Correct me if I'm wrong but I think the key step is the use of "positive Boolean semantics"; which, as your Ref. 9 proves, are substantially weaker --and hence, unsurprisingly, far more tractable-- than more conventional "stochastic" or "differential" semantics...

But then Ref. 9 [1] goes on to make, I think, a frankly astonishing, Church-Turing like existential claim in Biology (Sec 3.2, infra):

[...]if a behavior is not possible in the boolean semantics, it is surely not possible in the stochastic semantics whatever the influence forces are.

If that is the case, that would IMO have huge consequences!
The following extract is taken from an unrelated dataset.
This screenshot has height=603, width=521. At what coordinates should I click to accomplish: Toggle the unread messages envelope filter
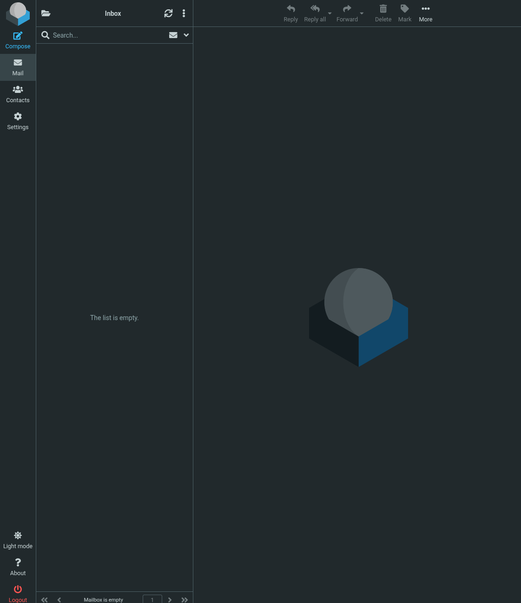[173, 35]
It would mean, then, that some of the underlying machinery of Biology may turn out to be far simpler than we think: no more pesky self-loops or bistable, mutually inhibitory modules to deal with! Tractable network inference, at last! It would potentially revolutionize computational biology, if true.

But, is it true? I think I see the intuition, but I don't think the case is as clear-cut, with that single "surely" carrying way too much of the rhetorical work... Indeed, the claim hinges on what I think is a rather interesting, non-trivial existential question: informally, if 'something' (of a given type) cannot be denoted in a certain weaker type, does that mean that 'something' cannot exist?

Anyway, not your paper per se; but I think it's an interesting debate nonetheless.